Saturday 12 March 2011
Afghanistan’s historic Bamiyan Buddhas, destroyed by the Taliban 10 years ago, will not be reconstructed despite claims the 1,500-year-old statues could be repaired, the United Nations Educational, Scientific and Cultural Organisation (UNESCO) said Thursday. The decision follows a two-day meeting of scientists, Afghan officials and donors in Paris last week.
While the expert panel was split on the possibility of reconstruction, UNESCO has told the Afghan government it does not support a rebuild project, citing concerns over funding priorities and authenticity. Replicating the colossal monuments, which once stood 55 and 38 metres tall, could cost between eight and 12 million dollars. However, less than half of the original stone used to build the statues remains.
"We think any reconstruction will essentially be a fake because of lack of original material," UNESCO’s assistant director-general for culture, Francesco Bandarin, told reporters at a special conference in New York. "We have to think of the public, and they don’t need to see a fake, they need to see the reality. And these statues have been destroyed. As much as we mourn that they have been destroyed it’s an historical fact," he added.
The Bamiyan Buddhas, dating from the sixth century, were bombed in 2001 as part of the Taliban’s campaign to rid Afghanistan of pre-Islamic structures. While much of the statues was reduced to dust, a group of German scientists, led by Professor Erwin Emmerling of the University of Munich, has said the smaller of the two could be restored. The scientists have spent years studying the Buddhas, by analysing the hundreds of exploded fragments currently stacked in warehouses in the Bamiyan Valley.
According to Emmerling, a reconstruction project could be feasible using the original stone, but there would be practical considerations. Either a small factory would have to be built in the valley, or the 1,400 rocks weighing up to two tonnes each would need to be transported to Germany.

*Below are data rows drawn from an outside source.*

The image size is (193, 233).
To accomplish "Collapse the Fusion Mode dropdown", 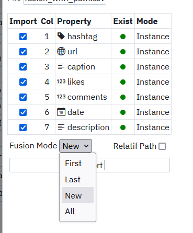I will click(x=75, y=146).
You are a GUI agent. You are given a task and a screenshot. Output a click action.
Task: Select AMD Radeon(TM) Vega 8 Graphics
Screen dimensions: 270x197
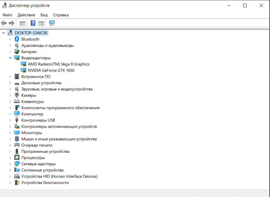(59, 64)
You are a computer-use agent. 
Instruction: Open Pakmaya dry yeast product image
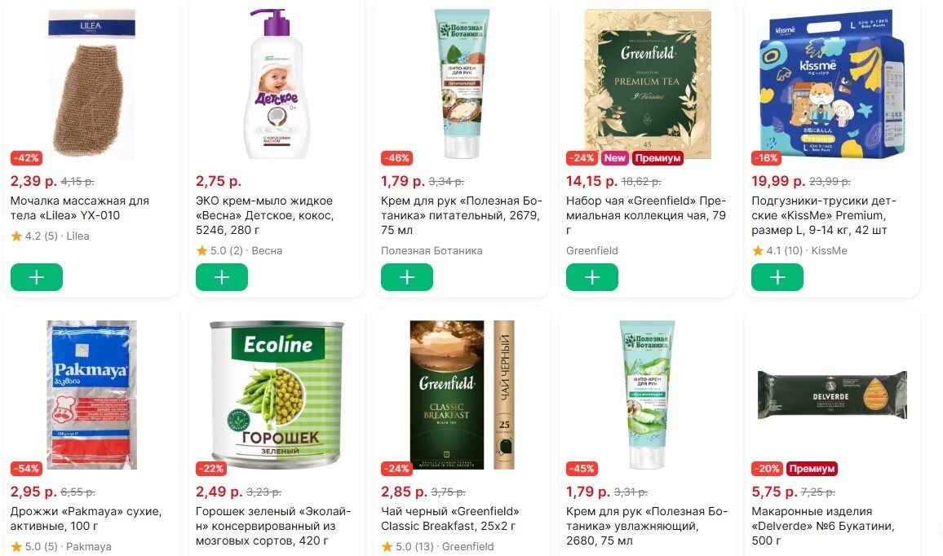click(x=92, y=395)
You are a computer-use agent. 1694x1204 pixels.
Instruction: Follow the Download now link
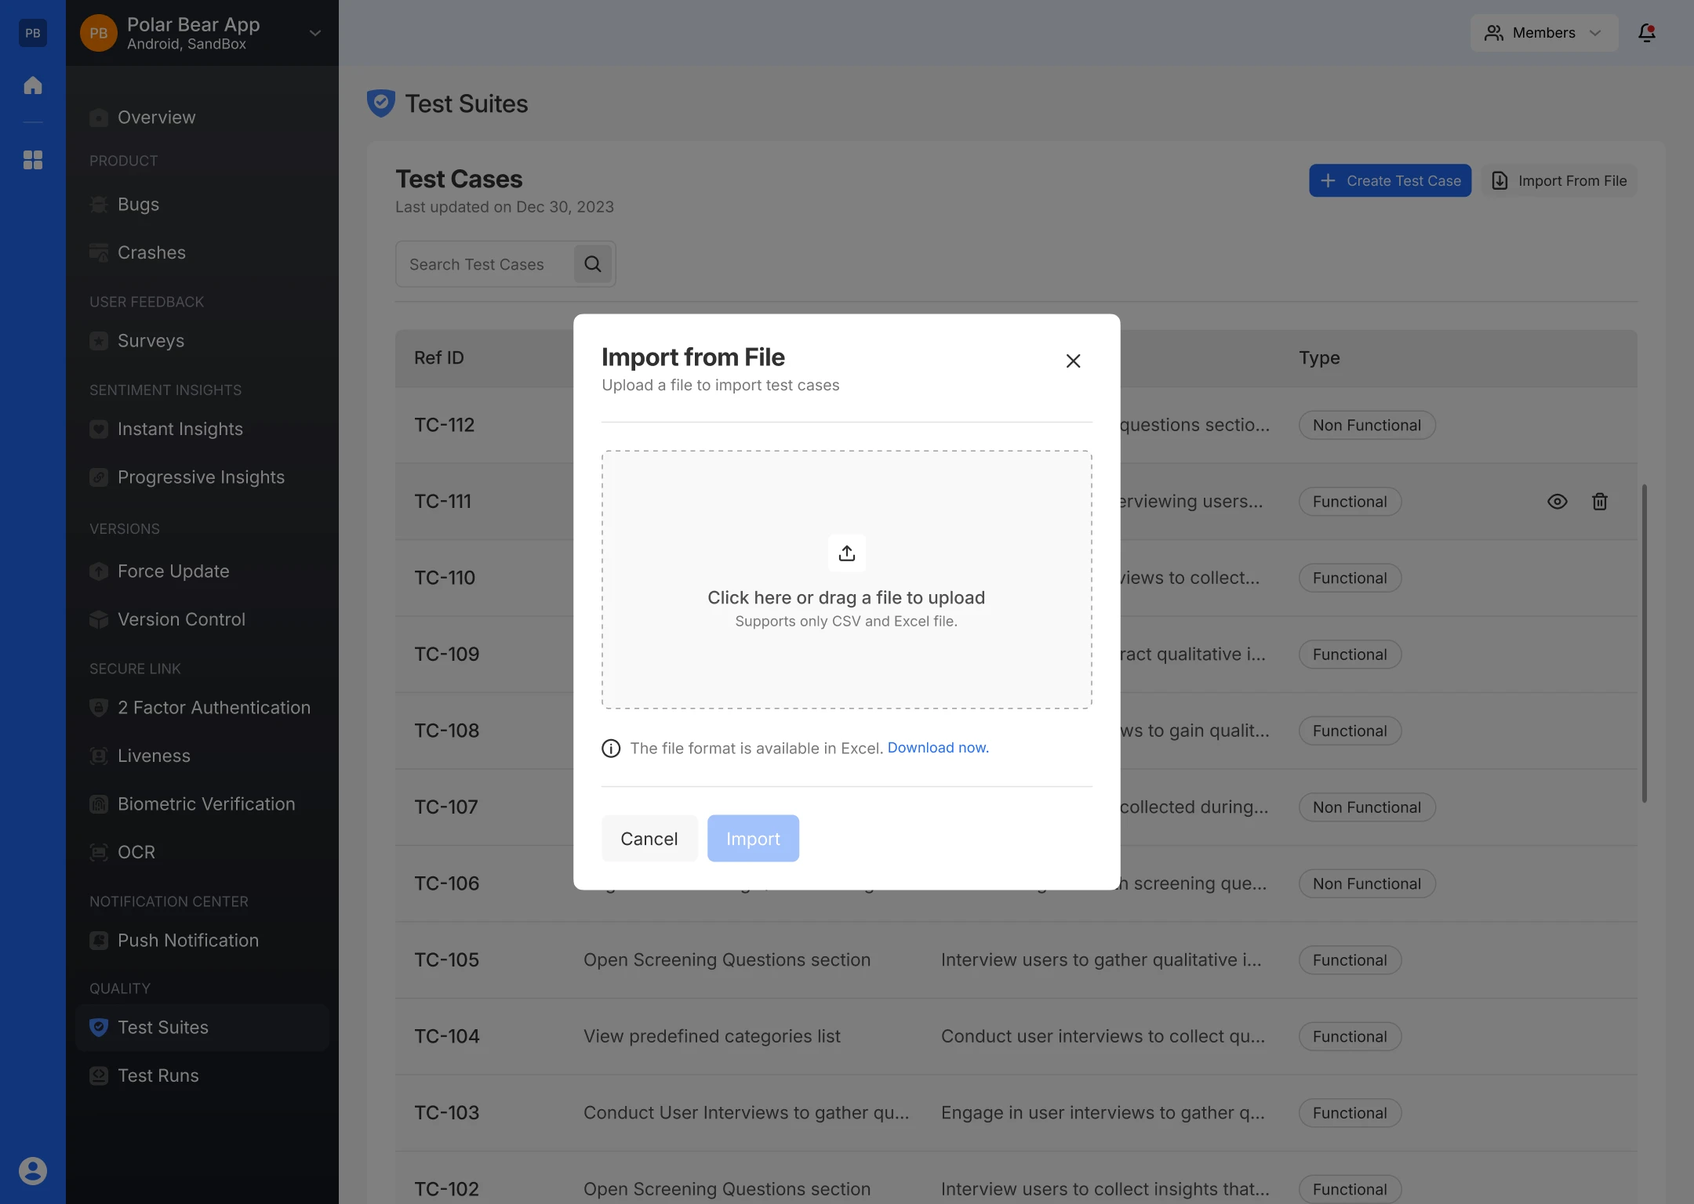938,748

The scientists’ proposals, however, have not been accepted by Afghan President Hamid Karzai and his government, which has indicated it will not go ahead with restoration.
The decision has drawn strong criticism from Afghanistan’s Hazara community, a minority ethnic group that claims a long association with the Bamiyan Valley and views the Buddha statues as a source of pride. The international advocacy organisation Hazara People said the consensus to not rebuild was “shameful”. The group believes the decision is politically influenced and reflects the continued discrimination aganst Hazara peoples in Afghanistan.